Every step is a database operation. Every state transition is observable. Every failure is recoverable. The user can re-upload a failed document. The agent can check if extraction is complete before proceeding. The system self-heals because the database is the single source of truth.
This end-to-end traceability is what separates production AI from demo AI. In a demo, you paste text into a prompt and get a response. In production, you need to handle corrupt PDFs, unsupported formats, files that are too large, extraction that takes longer than expected, and agents that need to wait for processing to complete. The three-stage pipeline -- Upload, Extract, Index -- gives you a state machine with clear transitions and clear error handling at every stage.
Lessons Learned
Building Stagent's document processing taught three lessons that apply to any AI-native system.
Wire Everything End-to-End. During Sprint 6, we built the processor, the registry, and the context builder as three separate modules. Each one had tests. Each one worked in isolation. But when we went to ship, none of them were wired together. The upload API did not call the processor. The execution engine did not call the context builder. We had built "code islands" -- fully implemented modules that were never imported by the code that needed them. The fix took an hour, but the lesson was permanent: a feature is not done when the code works. It is done when you can trace a path from user action to visible result through every layer of the stack.

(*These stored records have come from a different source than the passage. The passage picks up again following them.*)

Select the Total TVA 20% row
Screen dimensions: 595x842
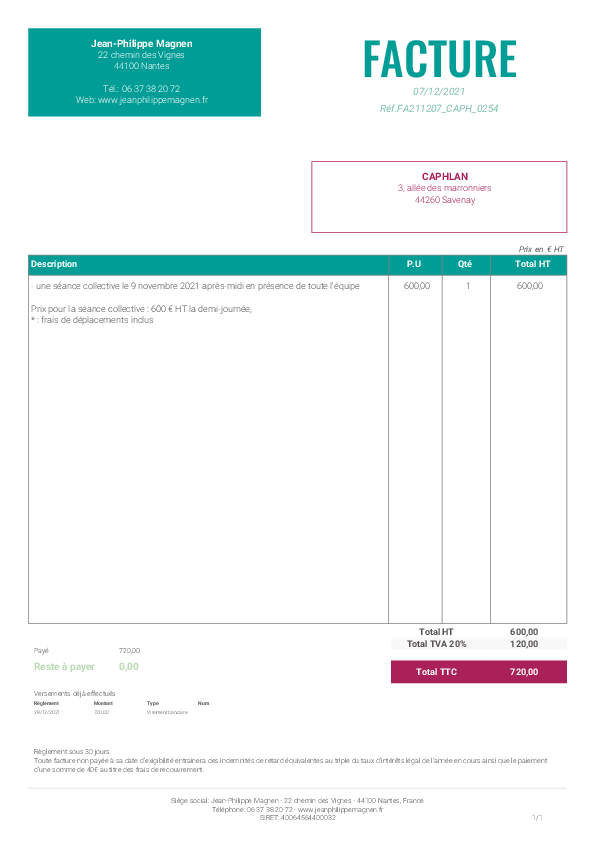[478, 643]
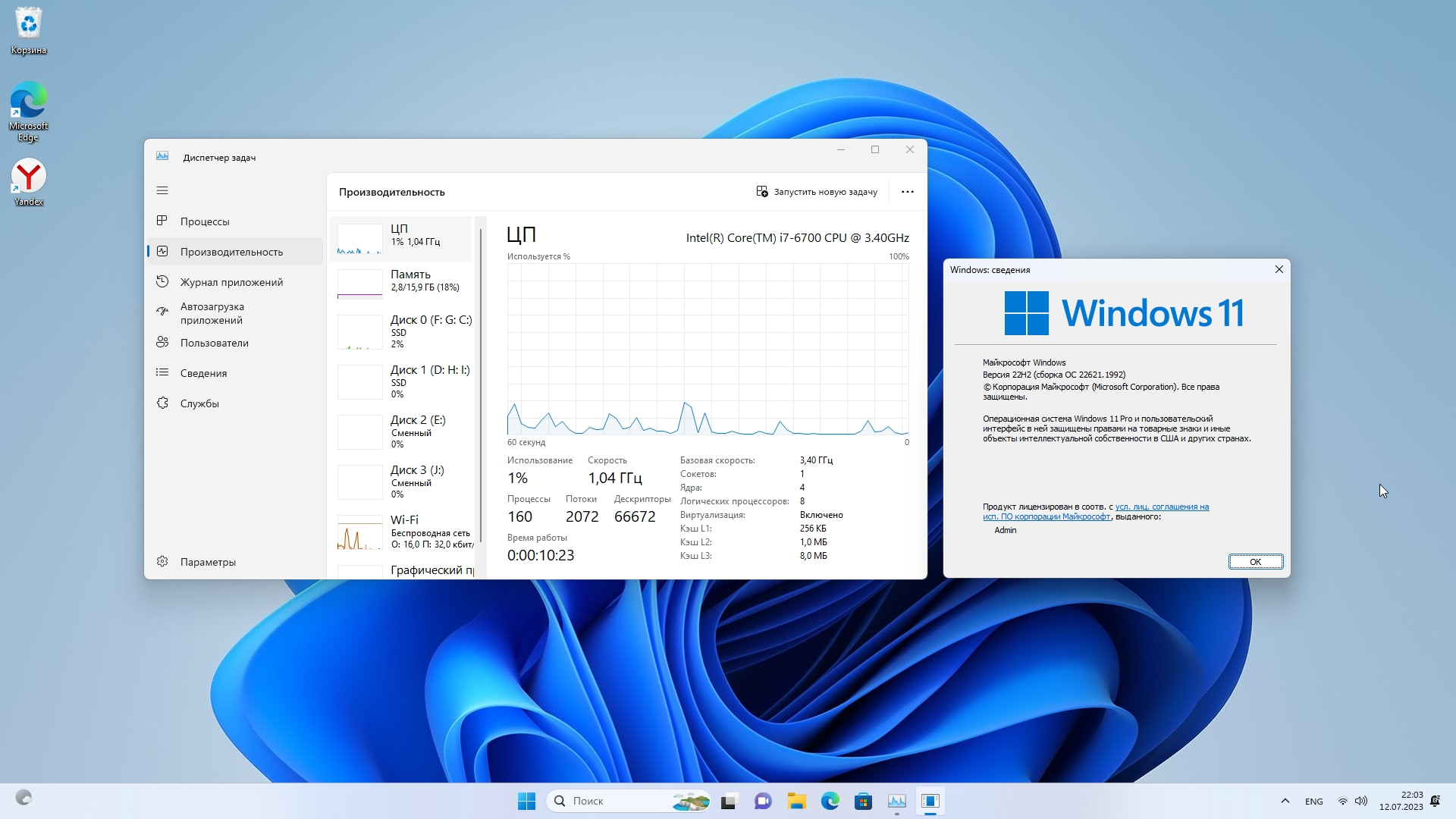Switch the ENG input language indicator
The height and width of the screenshot is (819, 1456).
1313,802
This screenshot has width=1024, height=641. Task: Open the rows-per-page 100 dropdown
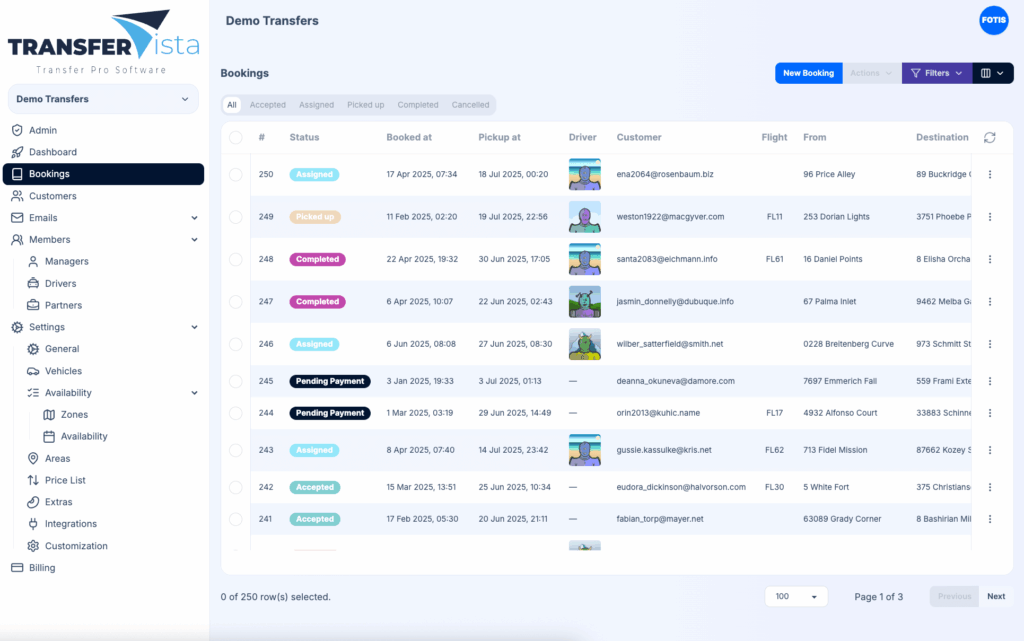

Schema Must Match Migration. The documents table gained preprocessing columns (extractedText, processedPath, processingError) via a SQL migration file. But the Drizzle ORM schema was never updated to include these columns. The TypeScript types did not know the columns existed. The processor code that tried to write to those columns would have failed at runtime with inscrutable errors. The lesson: when you add columns via migration, update the schema in the same commit. ORM types are not just developer convenience -- they are your compile-time safety net.
Preprocessing Is Not Optional. Our first implementation stored documents but skipped extraction. The plan was to add preprocessing "later." But without extracted text, documents were invisible to agents -- they could see file names but not content. Users uploaded documents expecting agents to understand them, and nothing happened. The feature was technically complete (you could upload and view documents) but functionally useless (agents could not read them). Preprocessing is not a nice-to-have optimization. It is the bridge between "the file exists" and "the agent can use it."
These lessons reflect a broader truth about building AI-native applications. The interesting problems are rarely in the AI layer itself. They are in the plumbing: how data flows from user input through processing pipelines into agent context and back out as visible results. Get the plumbing right, and the AI layer almost works by itself. Get it wrong, and no amount of prompt engineering will save you.
The document processing pipeline is Stagent's simplest subsystem by line count. It is also the one that unlocked the most capability -- because it turned the application's biggest blind spot into its richest source of context. Every feature built after Sprint 6 could assume that agents had access to document content. That assumption, backed by a three-stage pipeline and a SQL query, changed what was possible.